START Supplied material
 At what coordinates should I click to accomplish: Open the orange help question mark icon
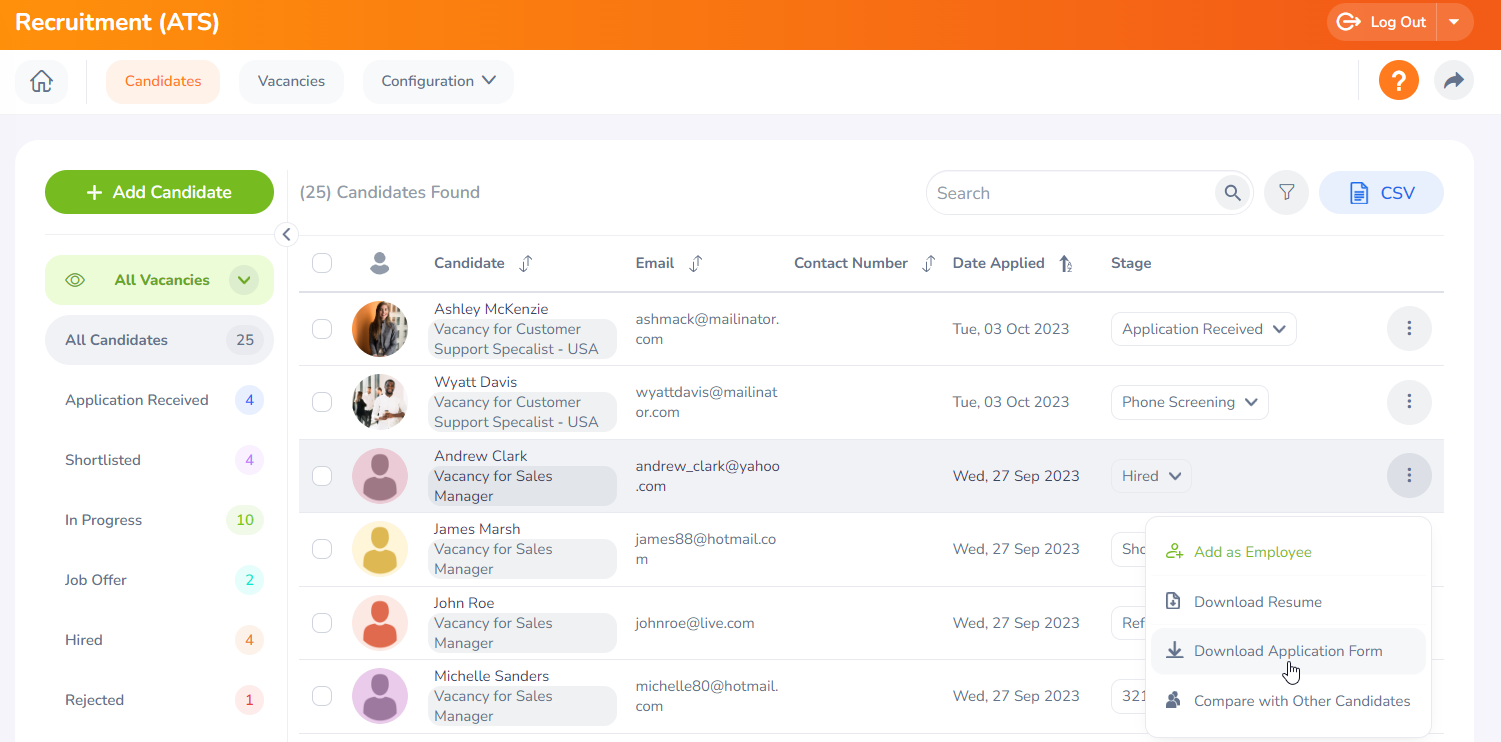point(1398,81)
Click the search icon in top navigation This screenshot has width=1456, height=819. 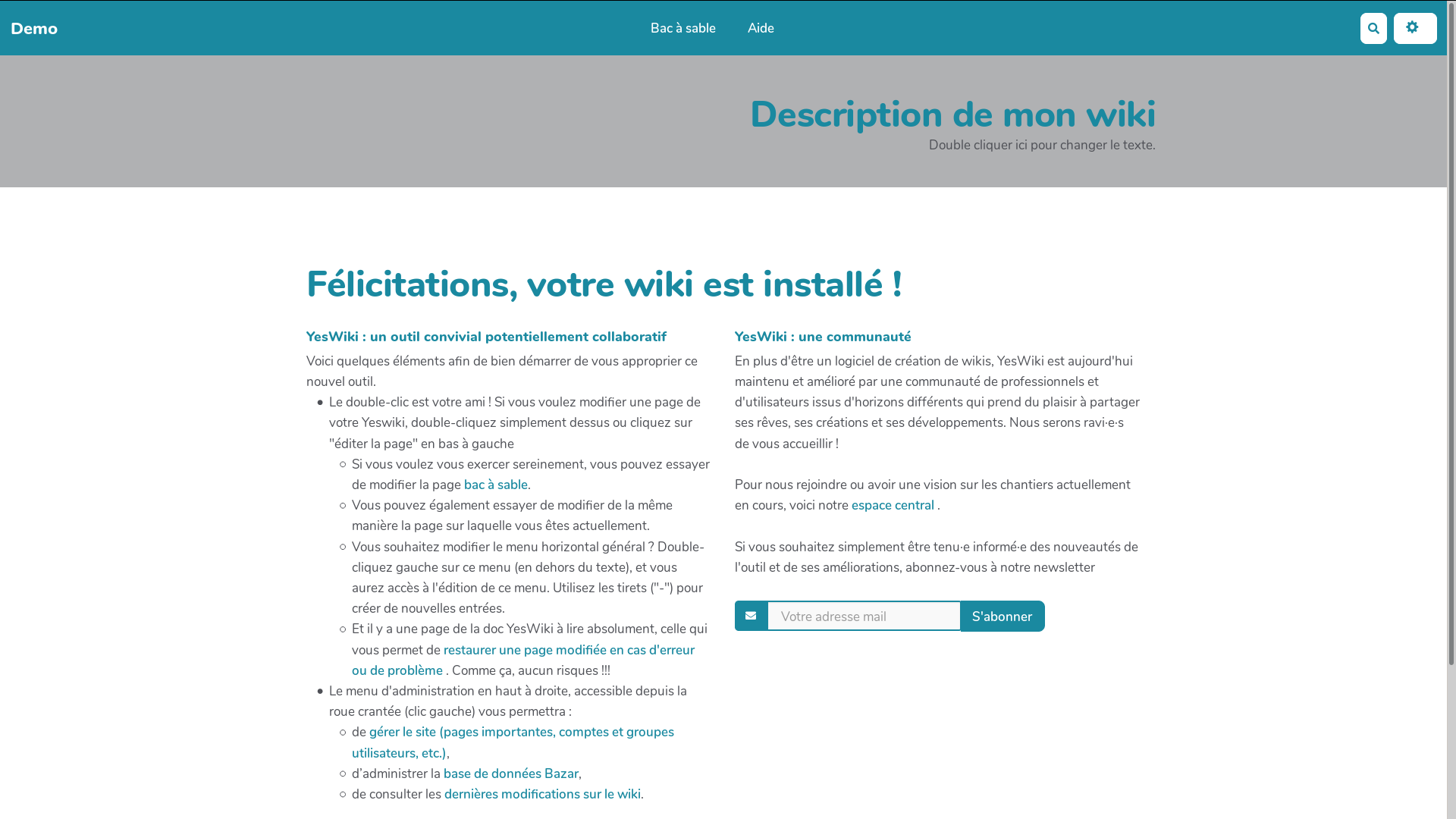1373,28
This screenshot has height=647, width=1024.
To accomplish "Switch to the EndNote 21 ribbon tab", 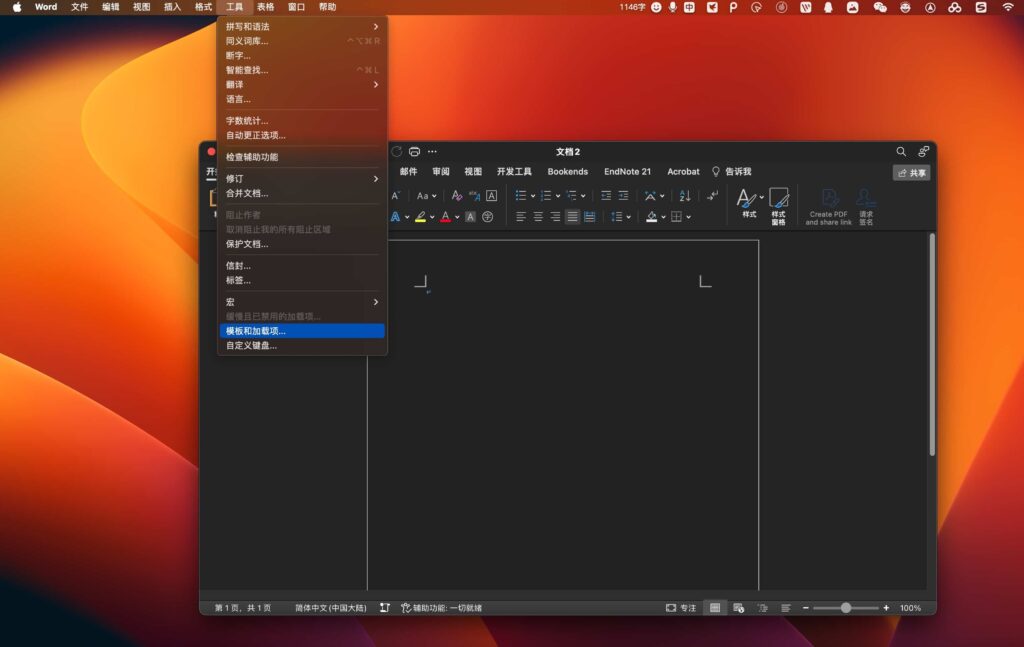I will 626,171.
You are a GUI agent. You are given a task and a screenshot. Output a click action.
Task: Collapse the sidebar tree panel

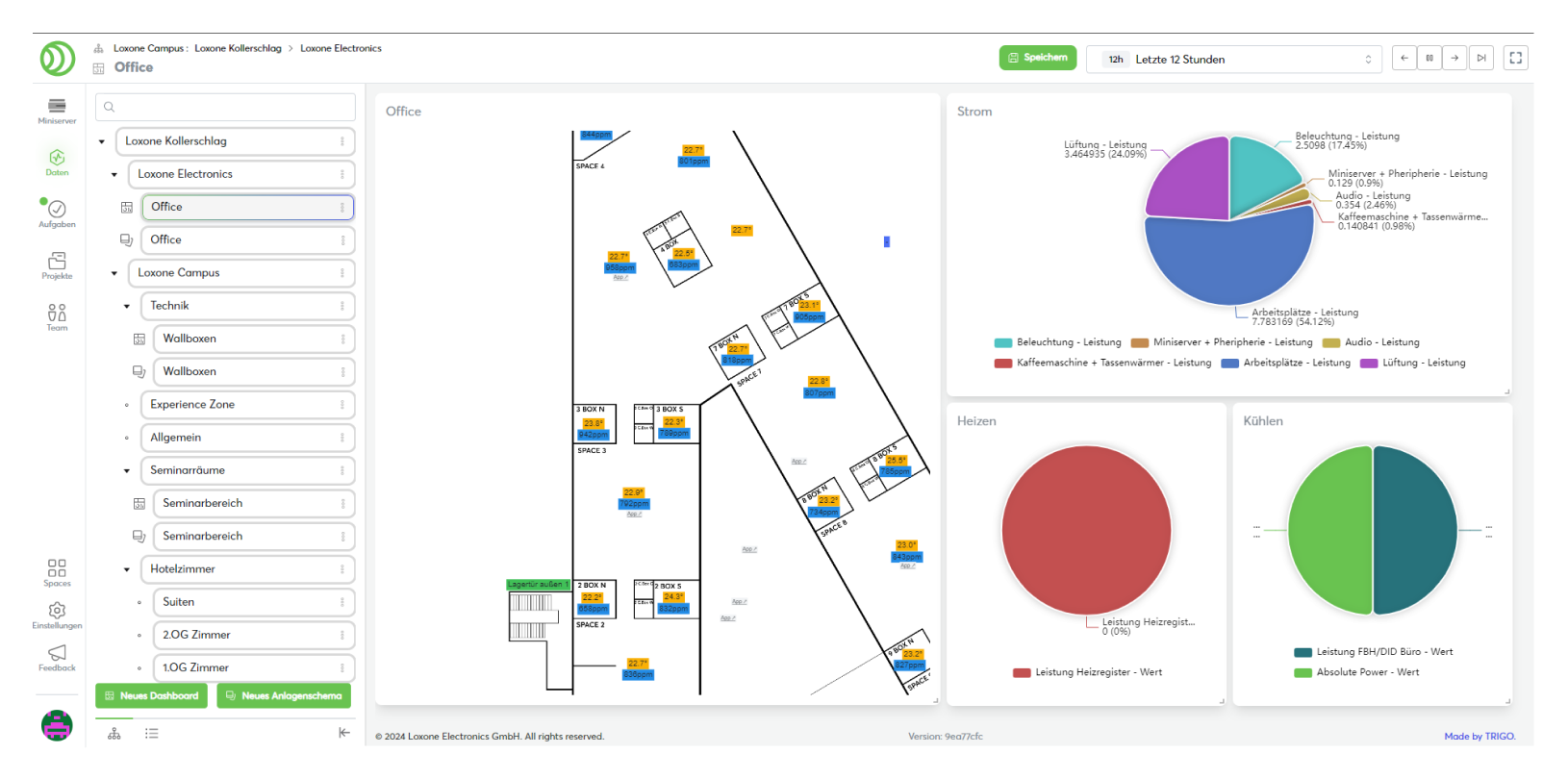pyautogui.click(x=344, y=733)
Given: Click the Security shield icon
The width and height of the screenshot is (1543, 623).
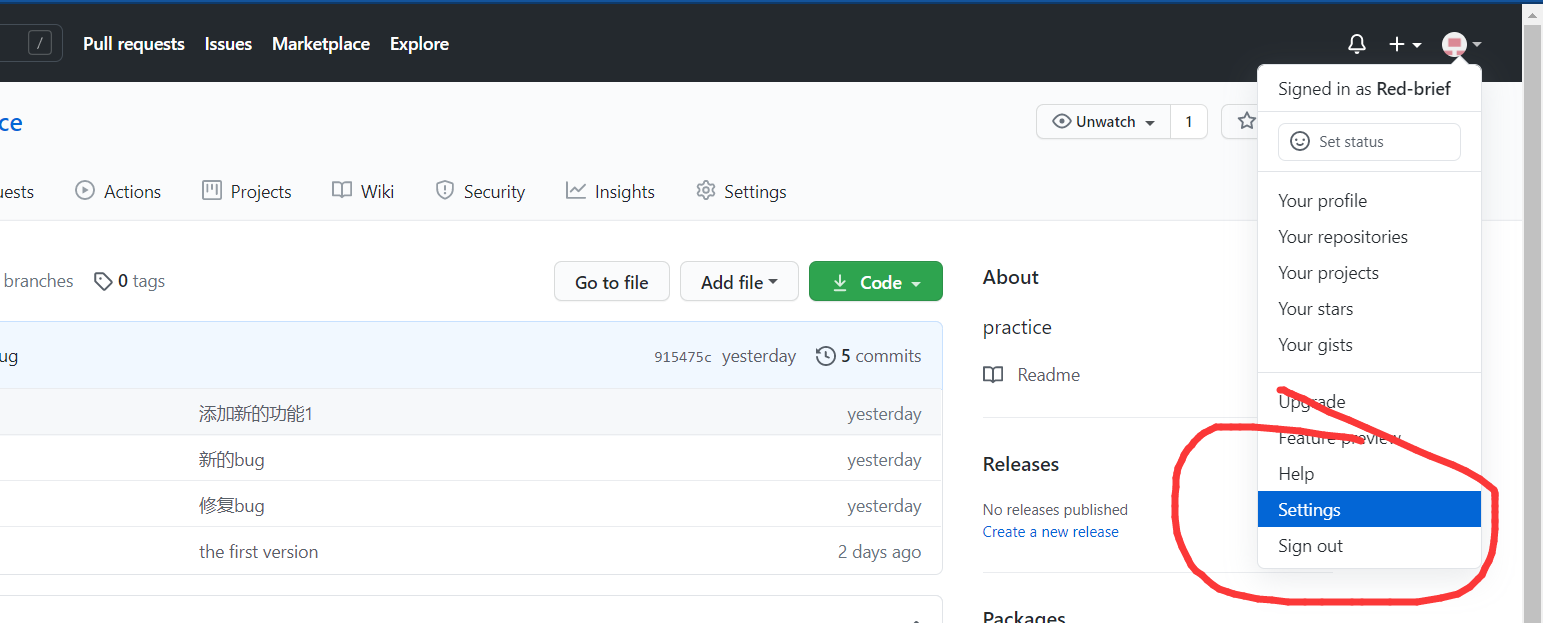Looking at the screenshot, I should tap(445, 190).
END Supplied material
◆ Instructions to follow:
Please copy the rows from the line with "You are a GUI" through the end of the rows, substituting "Privacy" for "Security" and leaving everything else unchanged. Omit the pictures.

◆ Expected output:
You are a GUI agent. You are given a task and a screenshot. Output a click action.
Task: Collapse the sidebar tree panel

pyautogui.click(x=344, y=733)
Given: Click the Privacy shield icon
The width and height of the screenshot is (1543, 623).
Looking at the screenshot, I should tap(445, 190).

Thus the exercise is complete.